I didn’t visit him in the hospital, since, like I say, he couldn’t stand me. But I should have visited him, because instead I was spending weeks in my room, gorging on remorse. I lay awake nights, debating with the dead white people of philosophy about my prophecy. Could it be true? Did language, when you petitioned with it, cause such devastations as Bobby’s crash? Did the stuff you mumbled on a bad day in chemistry class despoil a family of a policeman who happened to like boys, but who hadn’t yet told his wife, and was then undeservedly pulled mostly uninjured from the detritus of his car alongside the paralyzed body of an underage flute-player?

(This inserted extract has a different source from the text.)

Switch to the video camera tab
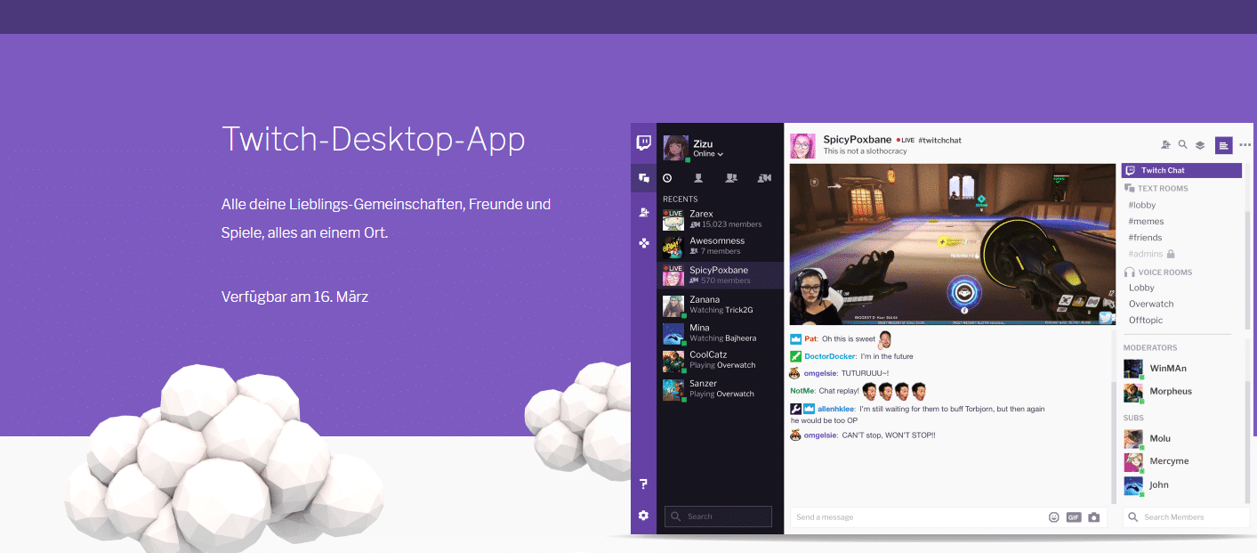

Did I cause all that? It was supposed to be a joke! And, besides, I said motorcycle crash! If only I had played football, if only I had worn shoulder pads, worn that war paint of football players, if only some hulking alcoholic wife-batterer in the Pop Warner League had cared enough about me to make me feel like I was more than a barnacle at New Rochelle High, then I wouldn’t have had to do what I did; if only I had played football, and had heard, at the line of the scrimmage, the crunch in which my ownneck buckled, in which the ether above me gave way and the songbirds blew the play dead for now and always, if only I had heard the hoarse commands of stretcher-bearers.